This year there are two winners of the Maddox Prize for Standing up for Science — and both have faced intense heat, literally and figuratively. They are hero by name, and action, Professor Bambang Hero Saharjo, the world’s leading expert on illegal and destructive forest and land fires in Indonesia, and Oliver Barnard, a Canadian pharmacist who endured a sustained smear campaign for taking on alternative health lobbyists campaigning for Government approval and funding of unproven high-dose vitamin C injections for cancer patients.
Professor Saharjo is the Indonesian lead expert witness on the environmentally devastating forest fires, which are often started by companies such as palm-oil producers, who want to clear land cheaply and quickly. Globally these fire clearances cause enormous environmental damage — already this year they have released more carbon dioxide than annual emissions from the EU and Japan combined.
They are also incredibly dangerous, with Unicef estimating recent fires in Indonesia have put 10 million children at risk. Bambang’s expertise allows him to trace the route and source of fires and he has testified in 500 court cases investigating fires. He has also helped local groups to understand the evidence about health and environmental damage.
In 2015 Prof Saharjo’s testimony was instrumental in palm oil company JPP’s guilty verdict; in 2018 they filed a $33.5 million lawsuit (SLAPP) against him on a technicality. He continues to testify and stand up for the Indonesian people’s constitutional right to a healthy environment, one of the very few scientists in his field who are prepared to do so.
Accepting the award, he said: “Only last year I was criminalised for presenting evidence and being forced to pay nearly rp.510 billion by the palm oil companies, who had been found guilty of preparing to plant palms by burning 1000 hectares of peatland. The prize will give me more power to say it and to fight the misrepresentation by companies who continue use of fire.“
A prestigious Maddox prize was also presented to Olivier Bernard, a pharmacist from Quebec, who has repeatedly spoken out against the promotion of unproven high-dose vitamin C injections for vulnerable cancer patients.
He endured a campaign of harassment, including complaints to his employer and professional body, revealing the address of the pharmacy where he works, a smear campaign, calls for a boycott of his wife’s books, as well as death threats to him and his family. Despite this barrage of harassment, he continued to speak out and his dogged determination led to the creation of a government taskforce to protect scientists who speak on sensitive topics, and an inter-professional advisory committee to support healthcare professionals who speak publicly.

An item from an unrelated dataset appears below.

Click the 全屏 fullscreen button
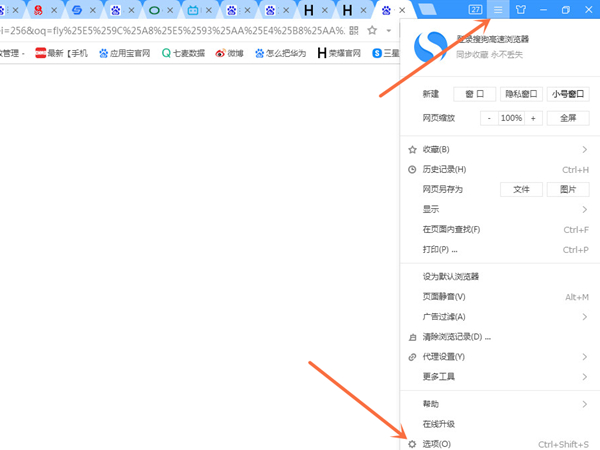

He said: “I was extremely surprised and extremely grateful to be a recipient of the John Maddox Prize. Throughout the controversy surrounding vitamin C injections in Quebec, I have learned that scientific decisions made by political entities can be easily swayed by interest groups. I’ve also learned that fighting for science can be stressful and scary, and may even come at a personal price. But defenders of science cannot afford to stay in the background.”
Sense about Science
Director of Sense about Science, who present the Maddox Prize, Tracy Brown said: “Our winners exemplify the spirit of the Maddox prize. In Bambang and Olivier we see people standing up for the rights of their fellow citizens and championing the value of scientific reasoning for us all.
“They saw the easier path of silence or complicity and rejected it to take responsibility for communicating evidence. Our winners are an example of what can be achieved by one person, standing up against misinformation and corruption. We have seen a rapid increase in the global nominations for the Maddox prize. That tells you something about the need to recognize people who take such responsibility.”

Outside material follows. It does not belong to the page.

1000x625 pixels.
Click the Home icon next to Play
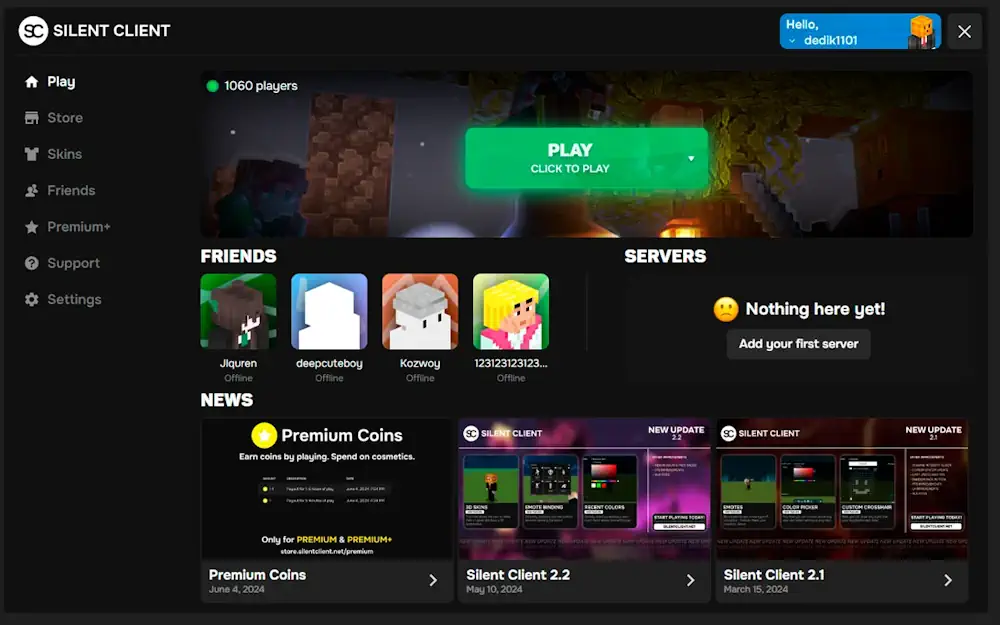(32, 82)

The judges said that a number of nominees, including the winners, had notably persevered in communicating about science and evidence at a point when things became incredibly difficult and silence would have been the easiest option – or was an option taken by others in the field. For this, they wanted to recognise:
- Malegapuru William Makgoba, acclaimed for his challenge to AIDS denial in South Africa, went on to expose and improve the treatment of mentally ill patients in South Africa.
- Marc Edwards for his work in the 2001 – 2004 lead water crisis in Washington DC and, more recently, his initial reports exposing the Flint water crisis in Michigan, USA.
- Jane Hutton, who advocated for the transparency of statistical evidence behind claims about the deficit faced by the UK’s Universities Superannuation Scheme which has drawn attention to the wider issue that many statistical models on which the public depends are obscured from public scrutiny.
- While the conduct of research is not directly within the remit of the prize, the judges wished to record the nomination of Niloufar Bayani, Taher Ghadirian, Houman Jokar, Sepideh Kashani, Amirhossein Khaleghi, Abdolreza Kouhpayeh, Sam Rajabi, and Morad Tahbaz, who have been in prison in Iran on espionage charges related to the setting of camera traps for tracking the critically endangered Asiatic cheetah, and encourage international support for their cause.